No, the kernel of the map $\varphi: K_0(\Lambda)\longrightarrow K_0(A)$ is not necessarily trivial for all orders $\Lambda$ in $A$. In fact, it is only trivial for all orders in $A$ if $A$ is a direct sum of fields and skew fields.

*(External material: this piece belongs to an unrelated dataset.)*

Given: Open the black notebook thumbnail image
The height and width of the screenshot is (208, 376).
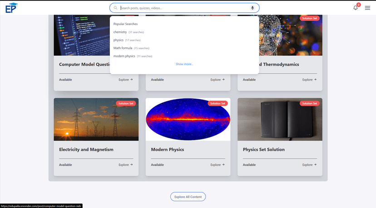Looking at the screenshot, I should pyautogui.click(x=280, y=119).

Assume the Wedderburn decomposition of $A$ has the matrix algebra $M_n(D)$ as a simple component (with $n > 1$ and $D$ a skew field). Let $\Delta$ be the maximal order in $D$ and let $\Pi$ be its maximal ideal. Then define an order $$ \Lambda_1 := \left[ \begin{array}{ccccc} \Delta & \Pi & \Pi& \cdots & \Pi \newline \Delta & \Delta & \Pi & \cdots & \Pi \newline \vdots & \vdots & \ddots & & \vdots \newline \Delta &\Delta &\Delta &\cdots & \Delta \end{array}\right] \subset M_n(D) $$ Note that $\Lambda_1$ has $n$ non-isomorphic projective lattices (corresponding to the rows or, if you prefer left modules, the columns ). All of these become isomorphic to $D^{n}$ upon tensoring with the ground field. Thus the map $K_0(\Lambda_1)\cong \mathbb Z^n\longrightarrow K_0(A)\cong \mathbb Z$ has non-trivial kernel. Now if $A$ decomposes as $A \cong M_n(D)\oplus B$, then just choose an any order $\Lambda_2 \subset B$ and you get a counterexample $\Lambda=\Lambda_1\oplus \Lambda_2 \subset A$.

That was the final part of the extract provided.